Os pesquisadores argumentam que esse padrão sugere que os bandos de gorilas não são sistemas isolados, mas parte de uma rede social mais ampla, com vínculos que ultrapassam as fronteiras de cada formação.
“Isso reflete um aspecto fundamental das sociedades humanas: a existência de fortes laços entre diferentes grupos sociais”, destacou Martignac. “Como humanos, estamos constantemente nos deslocando entre empregos, cidades e grupos sociais. Fazemos isso com tanta facilidade que esquecemos o quão incomum é essa flexibilidade no reino animal.”
Robert Seyfarth, professor emérito da Universidade da Pensilvânia, que não participou da pesquisa, ressaltou à NPR o ineditismo da descoberta. “Embora isso pareça óbvio em humanos, não havíamos conseguido documentar isso em primatas não-humanos até agora”, disse.
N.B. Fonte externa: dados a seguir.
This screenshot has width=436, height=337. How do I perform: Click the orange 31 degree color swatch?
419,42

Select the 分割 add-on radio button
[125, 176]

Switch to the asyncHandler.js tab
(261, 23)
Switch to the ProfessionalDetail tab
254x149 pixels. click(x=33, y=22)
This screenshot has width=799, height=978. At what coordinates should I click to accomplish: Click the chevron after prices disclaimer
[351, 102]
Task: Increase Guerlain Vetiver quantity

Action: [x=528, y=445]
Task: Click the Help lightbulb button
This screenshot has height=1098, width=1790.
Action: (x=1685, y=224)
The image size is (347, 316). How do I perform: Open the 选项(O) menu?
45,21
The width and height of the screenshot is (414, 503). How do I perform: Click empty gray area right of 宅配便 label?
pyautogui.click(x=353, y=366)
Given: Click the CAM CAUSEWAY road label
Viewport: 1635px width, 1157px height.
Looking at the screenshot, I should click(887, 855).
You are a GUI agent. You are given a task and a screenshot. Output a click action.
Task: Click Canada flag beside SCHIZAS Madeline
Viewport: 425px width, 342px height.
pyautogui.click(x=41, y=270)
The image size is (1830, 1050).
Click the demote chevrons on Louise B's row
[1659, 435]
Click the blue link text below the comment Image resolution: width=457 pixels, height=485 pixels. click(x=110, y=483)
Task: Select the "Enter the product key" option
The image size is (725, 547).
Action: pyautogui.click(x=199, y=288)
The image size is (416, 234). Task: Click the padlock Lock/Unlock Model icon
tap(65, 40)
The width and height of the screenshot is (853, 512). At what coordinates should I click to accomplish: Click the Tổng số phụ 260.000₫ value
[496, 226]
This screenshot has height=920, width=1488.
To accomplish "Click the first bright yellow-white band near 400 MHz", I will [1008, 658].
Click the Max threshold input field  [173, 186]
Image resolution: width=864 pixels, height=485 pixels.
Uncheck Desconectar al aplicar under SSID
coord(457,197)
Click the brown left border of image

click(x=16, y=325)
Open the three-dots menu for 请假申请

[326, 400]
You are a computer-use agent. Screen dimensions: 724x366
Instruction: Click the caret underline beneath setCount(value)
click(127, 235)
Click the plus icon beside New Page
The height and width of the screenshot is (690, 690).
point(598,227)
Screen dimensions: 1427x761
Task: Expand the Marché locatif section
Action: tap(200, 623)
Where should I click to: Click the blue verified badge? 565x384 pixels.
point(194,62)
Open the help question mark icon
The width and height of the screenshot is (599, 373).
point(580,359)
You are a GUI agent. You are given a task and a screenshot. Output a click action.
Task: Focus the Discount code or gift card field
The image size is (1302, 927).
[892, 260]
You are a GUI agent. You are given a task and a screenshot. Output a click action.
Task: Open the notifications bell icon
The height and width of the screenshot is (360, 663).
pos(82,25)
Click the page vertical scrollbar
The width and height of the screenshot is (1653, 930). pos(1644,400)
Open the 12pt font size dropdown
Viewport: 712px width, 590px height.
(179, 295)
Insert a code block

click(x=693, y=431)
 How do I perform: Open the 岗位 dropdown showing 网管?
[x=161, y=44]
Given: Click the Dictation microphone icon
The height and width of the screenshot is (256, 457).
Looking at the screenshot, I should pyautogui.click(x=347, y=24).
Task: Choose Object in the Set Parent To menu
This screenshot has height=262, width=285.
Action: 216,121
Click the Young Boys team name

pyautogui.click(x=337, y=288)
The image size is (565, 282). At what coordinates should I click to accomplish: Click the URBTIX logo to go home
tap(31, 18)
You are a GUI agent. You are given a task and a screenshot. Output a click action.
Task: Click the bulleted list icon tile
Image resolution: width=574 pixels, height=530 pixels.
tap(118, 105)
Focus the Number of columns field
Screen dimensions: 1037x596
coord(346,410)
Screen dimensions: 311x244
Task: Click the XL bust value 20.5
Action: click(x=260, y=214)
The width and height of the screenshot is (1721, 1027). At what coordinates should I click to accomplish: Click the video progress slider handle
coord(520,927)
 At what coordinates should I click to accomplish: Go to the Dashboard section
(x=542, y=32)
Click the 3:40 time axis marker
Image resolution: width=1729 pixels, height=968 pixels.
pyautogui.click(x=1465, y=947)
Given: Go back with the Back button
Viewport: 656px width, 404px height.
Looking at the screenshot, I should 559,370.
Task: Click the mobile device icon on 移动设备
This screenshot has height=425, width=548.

Segundo ele, o fato de as fêmeas considerarem a composição dos grupos antes de ingressar neles “levanta a possibilidade de que os grupos tenham relações interessantes entre si. Alguns são mais unidos do que outros, e isso cria uma espécie de comunidade”.
Essas conexões só puderam ser identificadas graças ao trabalho de campo de longo prazo realizado pela organização Dian Fossey Gorilla Fund, que monitora gorilas selvagens desde 1967. A longevidade do projeto permitiu rastrear com precisão os deslocamentos e laços sociais entre indivíduos ao longo de décadas.
“Ser capaz de estudar a dispersão, rastrear não apenas a origem dos indivíduos, mas também para onde eles vão, e construir toda a sua história social com tantos detalhes – tudo isso só é possível graças a décadas de coleta de dados”, afirmou Tara Stoinski, presidente e diretora científica da organização, em comunicado.
“Com apenas alguns anos e alguns grupos, todos esses vínculos intergrupais e redes extensas seriam invisíveis para nós”, acrescentou.
Para as autoras da pesquisa, observar como os gorilas mantêm conexões ao longo do tempo ajuda a compreender aspectos profundos da nossa própria história evolutiva.
“Acho que isso realmente mostra que a dispersão não resulta na perda de relacionamentos, mas pode, na verdade, permitir que os indivíduos preservem vínculos antigos”, disse Martignac à NPR. “E esses laços podem ajudá-los a navegar por essa rede social complexa.”